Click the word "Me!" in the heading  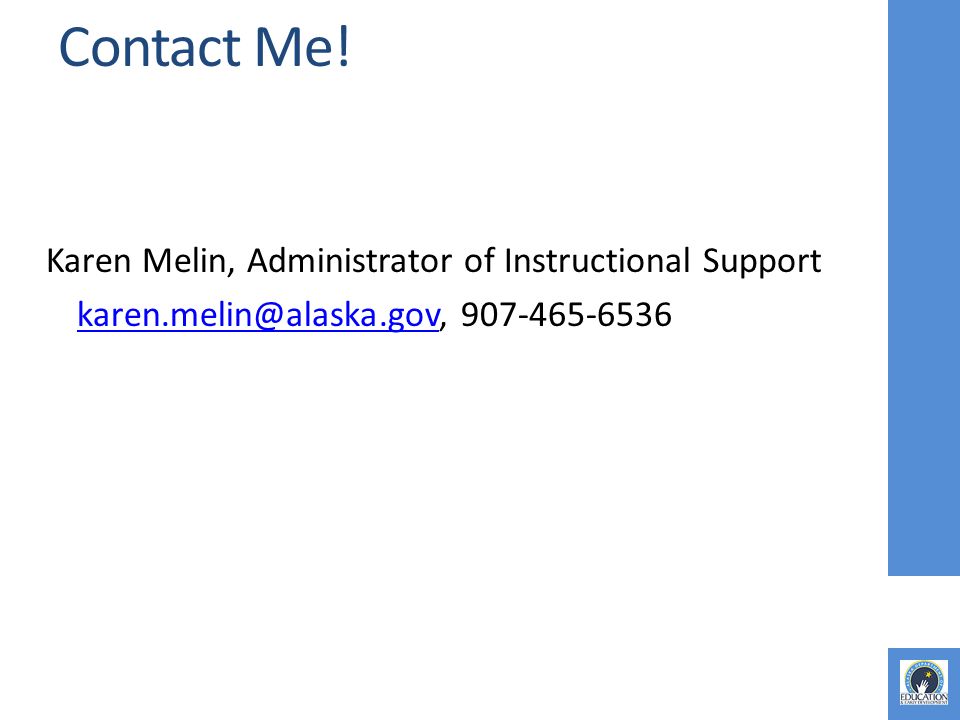point(303,47)
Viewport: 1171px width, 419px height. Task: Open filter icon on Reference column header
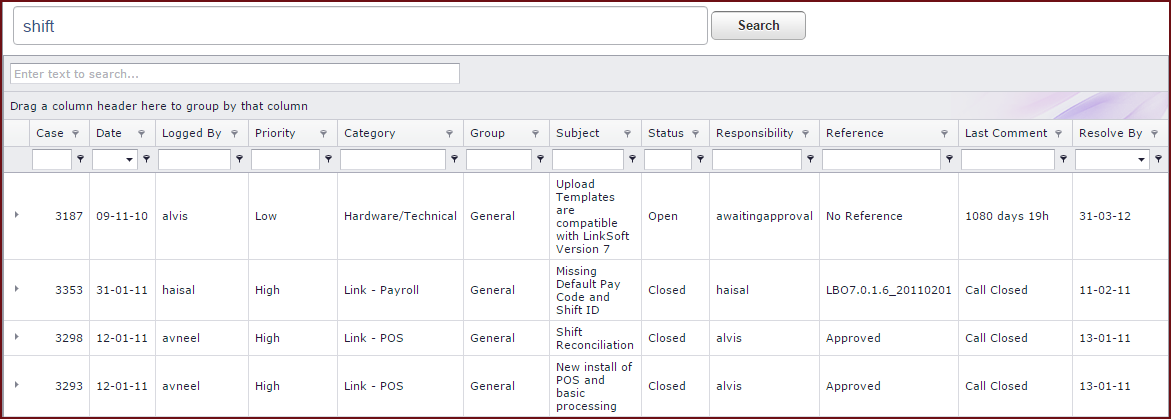945,134
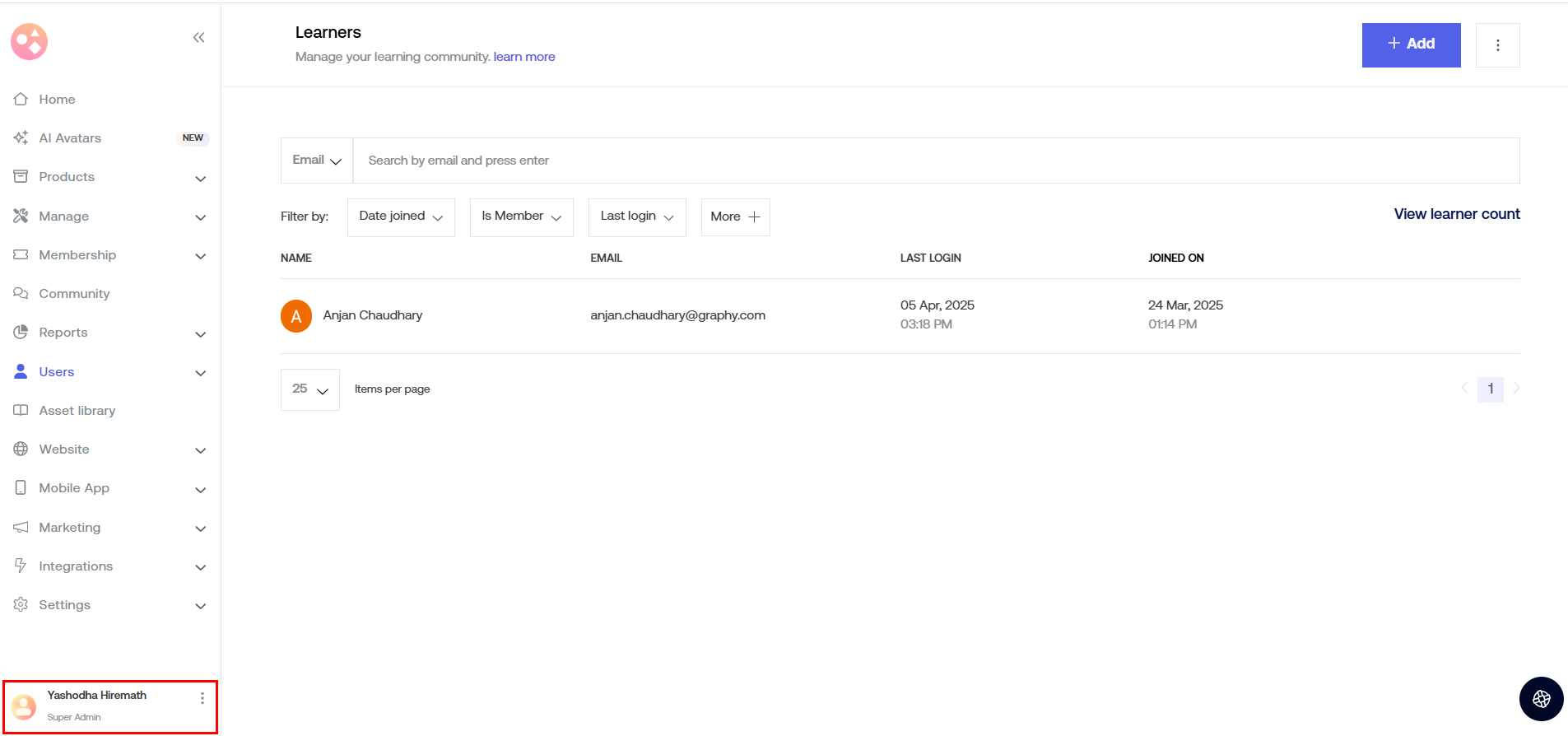Click the More filters button
This screenshot has width=1568, height=736.
click(735, 217)
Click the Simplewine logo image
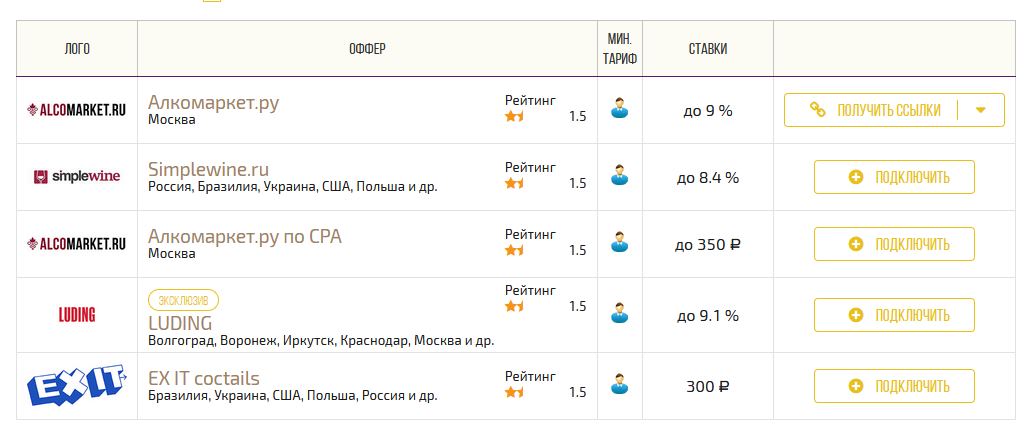The image size is (1029, 436). pos(76,177)
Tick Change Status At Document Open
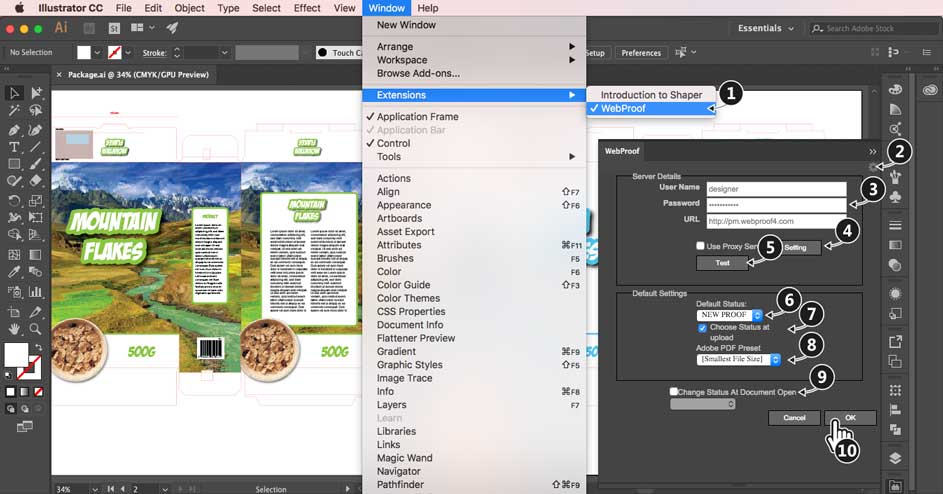943x494 pixels. (674, 392)
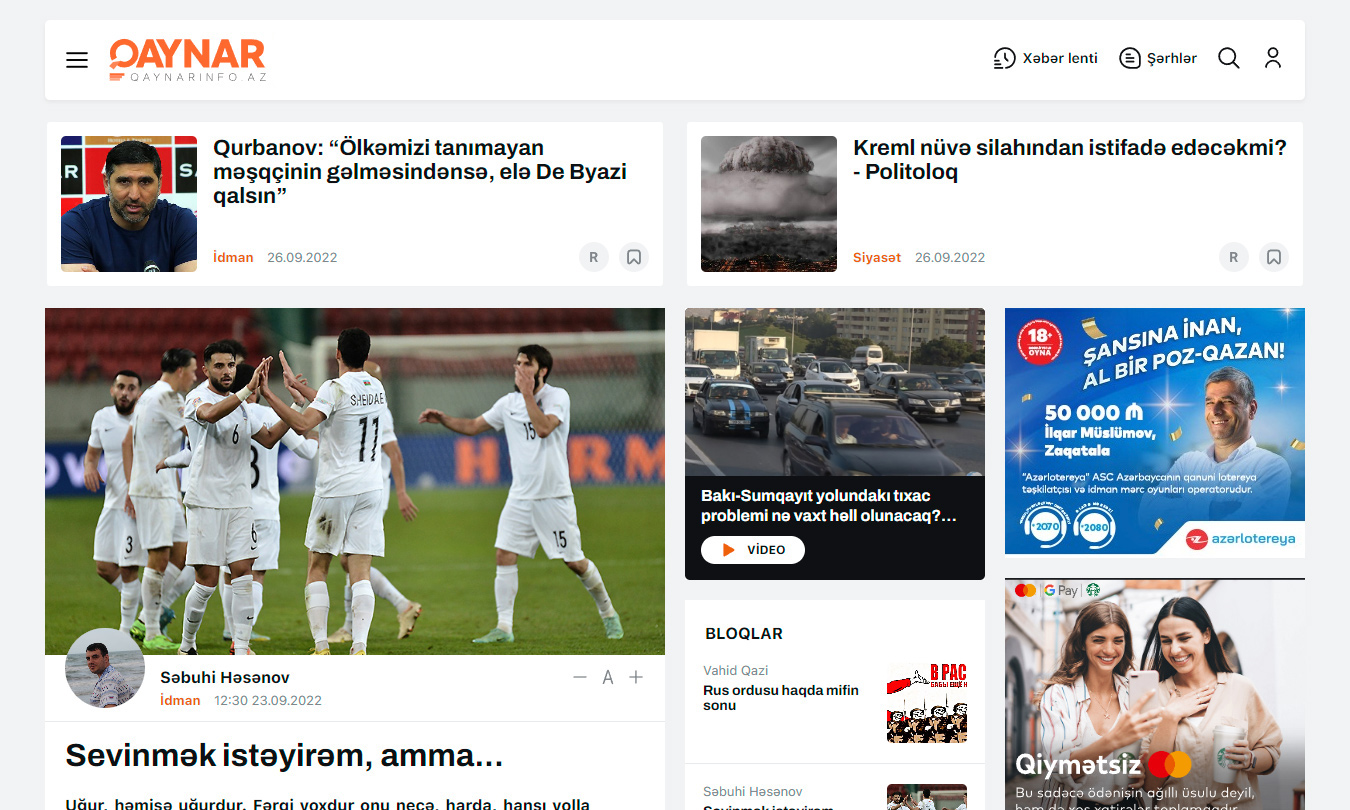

****************************************

#### [Problem details]
Output every row from the one that contains "Click the Simplewine logo image" through the last row, both ends included, copying each character for character and leaving out the pictures.

#### [The completed task]
Click the Simplewine logo image
The image size is (1029, 436). pos(76,177)
Tick Change Status At Document Open
943x494 pixels. (674, 392)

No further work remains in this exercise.